The market responded. His 2012 Kickstarter campaign for the Pebble initially sought $100,000. He raised that within hours, and eventually topped out at over $10 million – at the time, that made Pebble the largest Kickstarter campaign success, ever. He had orders for 85,000 watches. (A follow-up model, the Pebble Time, would reset the Kickstarter record in March 2015 after raising over $20 million.)
After a few delivery delays, the original Pebble finally shipped on Jan. 23, 2013. With its sharp e-paper screen, the Pebble displayed well in sunlight, had seven days of battery life, customizable watchfaces and was able to run newly developed fitness apps. It was simple but effective.
In the months and years that followed, Sony, Samsung, LG, Motorola and eventually Apple all hopped on the smartwatch bandwagon, but the Pebble, regardless of its rocky beginnings, remains the first stone thrown.

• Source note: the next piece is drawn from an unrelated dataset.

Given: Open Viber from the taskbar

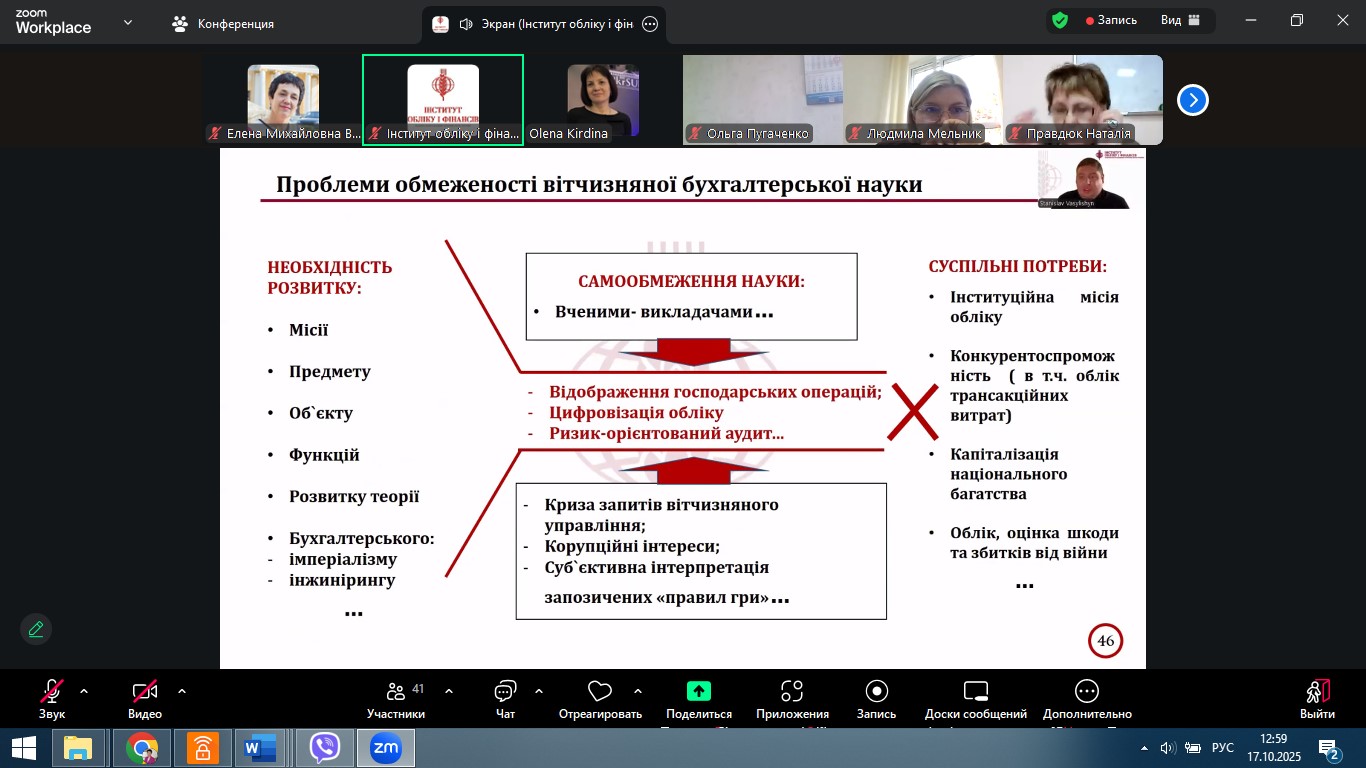Looking at the screenshot, I should pyautogui.click(x=325, y=748).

In December 2016, the Pebble stopped rolling: health-tracking wearables maker Fitbit acquired the company, closing a chapter on Migicovsky’s digital narrative.

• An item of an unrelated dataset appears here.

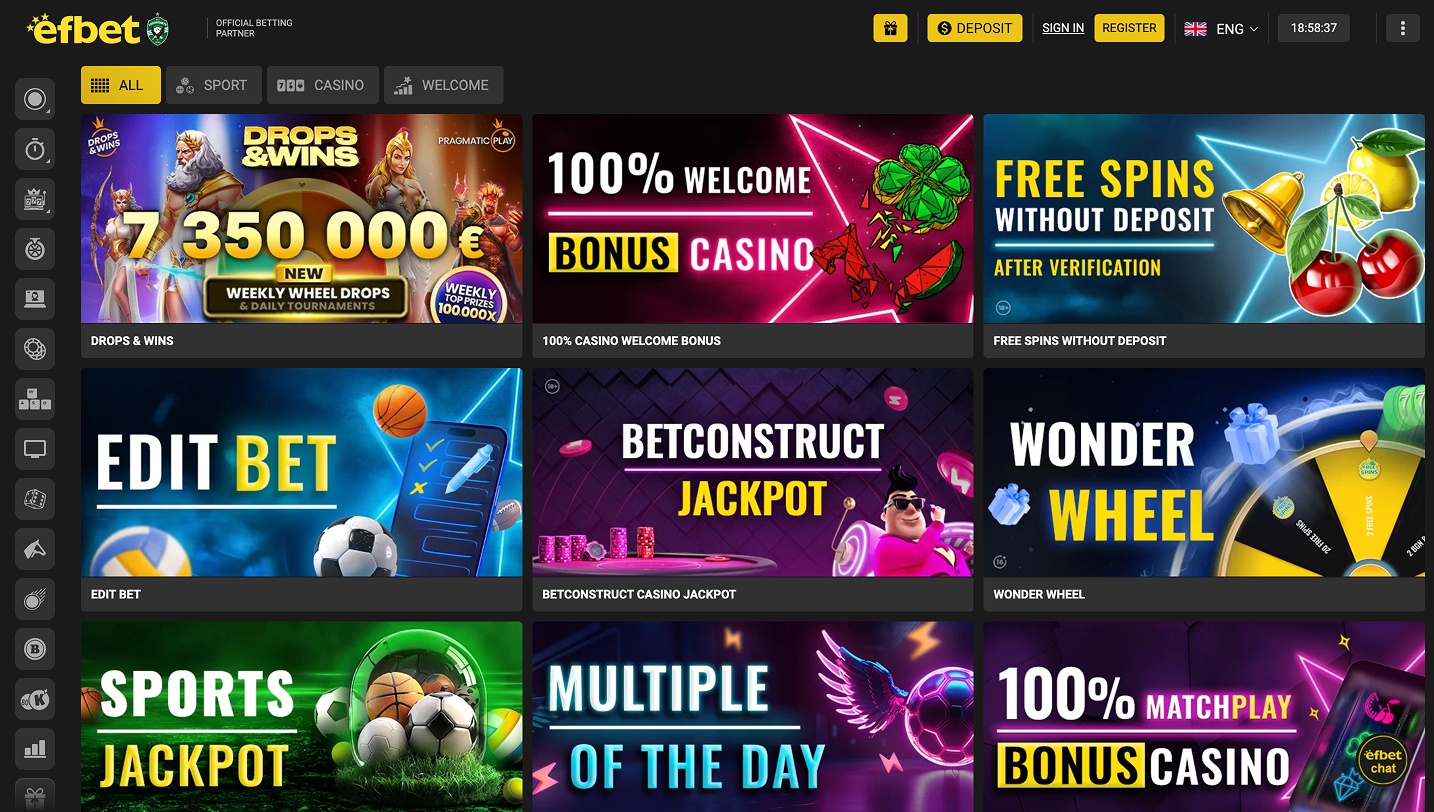1434x812 pixels.
Task: Click the dice icon in sidebar
Action: (35, 499)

Biosensor gesture control device
A decade after Tom Cruise waved his little arms around in Minority Report, interacting with a computer using nothing but gesture controls, science fiction became reality in Waterloo Region.
The Myo armband – a sensory device that picks up electrical impulses from the muscles in the forearm to wirelessly control digital devices – arrived as a prototype in 2012, enchanting an audience hungry for cool-looking futuristic gadgetry.
It was a hit before it hit the market, tallying up pre-orders of 50,000 units before the first armband ever shipped. Early adopters quickly identified its potential uses, ranging from touchlessly running slide presentations to flying drones or mastering video game controls. (The original idea actually sprang out of a University of Waterloo dorm room, where future Thalmic Labs co-founders Stephen Lake, Aaron Grant and Matthew Bailey began researching wearable tech after growing frustrated with game controllers.)
One of the world’s biggest DJs, Armin van Buuren, embraced the Myo, incorporating its hands-free capabilities into his show to control stage effects and volume mid-performance and its community of developers has used it to build far-out virtual reality experiences.
But the Myo has evolved into something much more valuable than a way to rack up high scores on Call of Duty – researchers have trained amputees to use their prosthetic limbs with the Myo and it’s been able to help translate sign language.
The future of gesture control is being written right now, right here in Waterloo Region.